Validation, confidence, and what's known to be weak
For researchers deciding whether docx-corpus is fit for their task.
Every candidate file must be a real, openable DOCX before entering the corpus. We verify the ZIP container is well-formed and that the OOXML parts a Word document is required to have are present. Files that fail any check are recorded as failed (URL only, no stored bytes) so subsequent re-runs don't re-fetch them.
Current failed count: 117,862.
Content-addressed by SHA-256 of the raw .docx bytes. Two URLs pointing at byte-identical files collapse to one storage record. Current dedup outcome: 241,993 duplicate records pointing at 1,101,537 unique-content uploads.
Exact dedup only.

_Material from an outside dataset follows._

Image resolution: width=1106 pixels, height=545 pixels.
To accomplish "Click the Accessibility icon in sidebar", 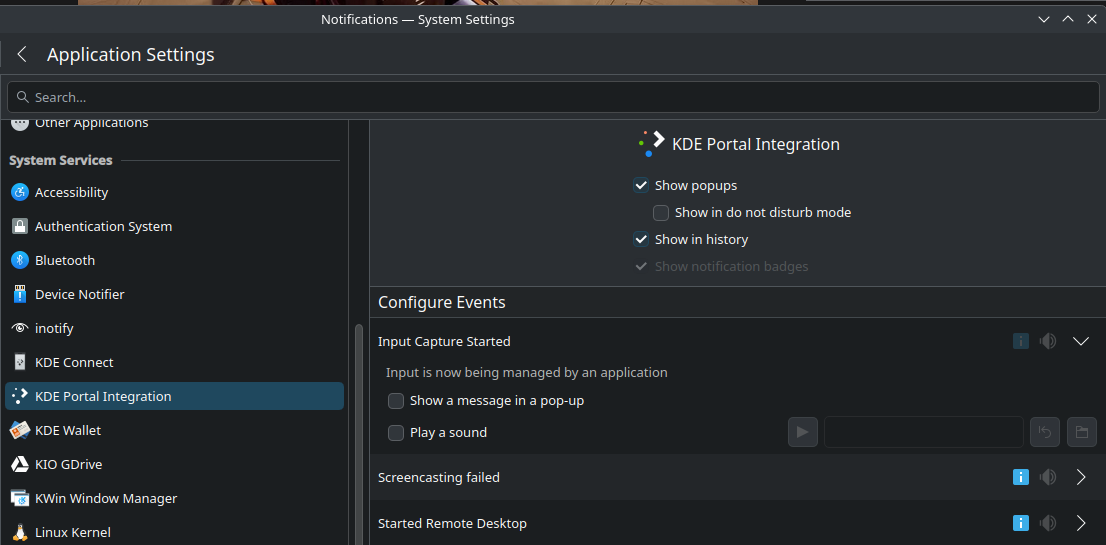I will 19,192.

Near-duplicates (same template with different filled-in values, or re-saved with metadata-only changes) are not detected.
Half the corpus is at 0.9+. For label-noise-sensitive tasks, filter on min_confidence=0.7 (~76% of corpus) or 0.8 (~65%). The score is uncalibrated softmax; use as a relative ranking, not a probability of correctness.
- Common Crawl bias. Government and education domains over-publish .docx; intranets and login-walled content are absent.
- Topic skew. Government (33%) + education (25%) = 58% of classified.
- English-heavy. English is 33% of classified. Smaller languages present but small in share.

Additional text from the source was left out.